Hatta sadece Hagen ile kalmayıp tanıştığı yeni köpekleri de filme dahil etmesi.
Hagen ve şehrin diğer köpeklerinin hayatta kalma mücadelesi, bakın buraya
dikkat, hayatta kalma mücadelesi diyoruz çünkü filmde şehrin sokak hayvanlarına
karşı çok sert bir politikası vardır; onları yakalamakta görevli
kişiler tarafından tek tek yakalanıp barınağa kaldırıyorlar.
Spoiler vermemek sebebiyle hikayenin tamamını anlatmayacağım ama şunu söylemez isem olmaz: Hagen'ın başına gelenleri gören
kimi seyirciler -en azından benim seansımda- sinemayı terk ettiler.
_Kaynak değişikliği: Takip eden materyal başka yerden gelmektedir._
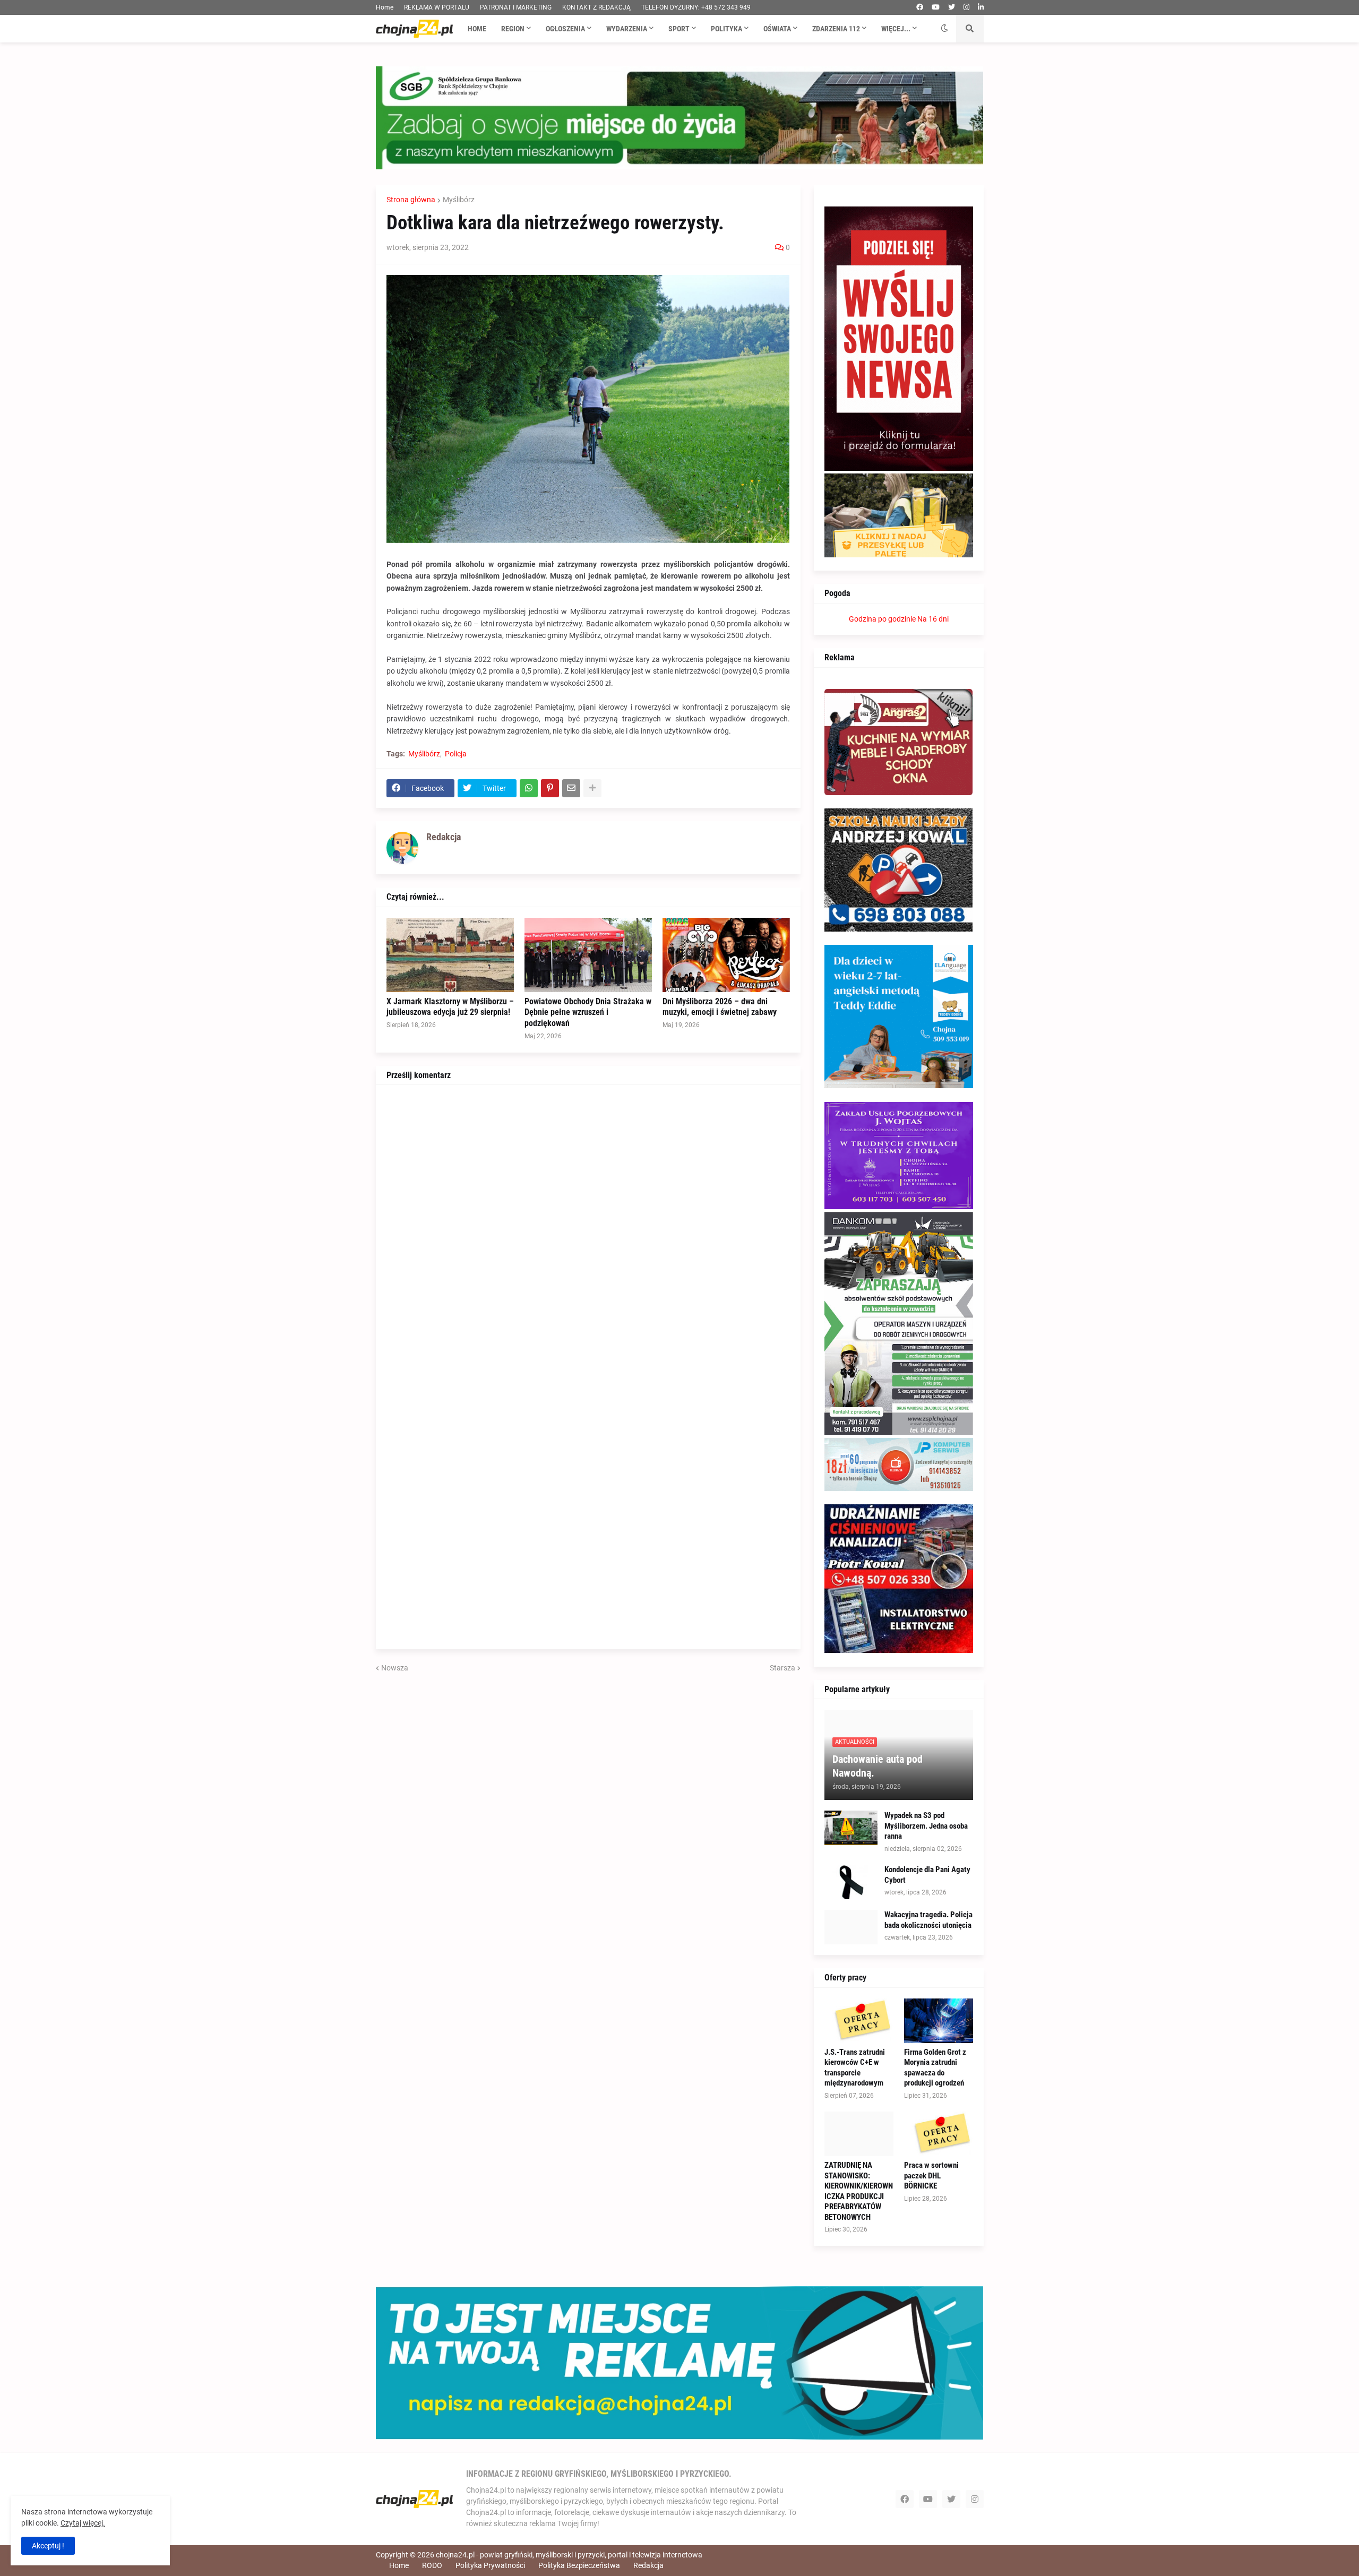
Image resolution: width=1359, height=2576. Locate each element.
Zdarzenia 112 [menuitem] (836, 28)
Hagen bu
performansının başarısı sebebiyle Cannes Film Festival'inde en iyi köpek ödülünü
aldı. Filmde köpeğimizin yaşadıklarının ne kadar etik olduğu tartışılır ama
Hagen'a vurulan sahnede yönetmen kamerayı yukarıya doğru tutarak ona vurulduğunu göstermiyor; yani Hagen'a gerçekten vurulmuyor, ses efektleri ve
gölgeler bizi yanıltıyor. Yönetmen Kornel bunları düşünmüş lakin yine de çoğu hayvansever insanın katlanamayacağı şeyler Hagen'ın başına geliyor. Kötü yola düşmüş kadın
misali bir köpek izliyoruz filmde.
Hani kıyamet senaryosu? Film Hagen'ın başına gelenlerden
ibaret sanıyoruz ama sonra işler değişiyor. Hagen bir önder misali barınaktaki
bütün köpekleri örgütleyerek barınakta isyan çıkartıyor ki bahsettiğim olağan
kıyamet senaryosu bu. Hagen ve arkasındaki isyan bayrağı çeken 'kana susamış' köpekler önce barınaktaki güvenliklere saldırıyor daha sonra şehre yayılarak nefretlerini
kusmaya başlıyor. Şehri talan eden köpekler sadece talan etmekle kalmıyor,
onları hor gören, onları döven insanları da tek tek buluyor. İnsan gibi sağlı
sollu saldırarak istediklerini alıyorlar. Ne yaptıklarını da izleyerek
görmenizi tercih ederim.
Yönetmeni tekrar tekrar tebrik etmek istiyorum. Filmdeki
oyunculuklar harika olmamasına karşın köpekler gerçekten iyi iş çıkarmış.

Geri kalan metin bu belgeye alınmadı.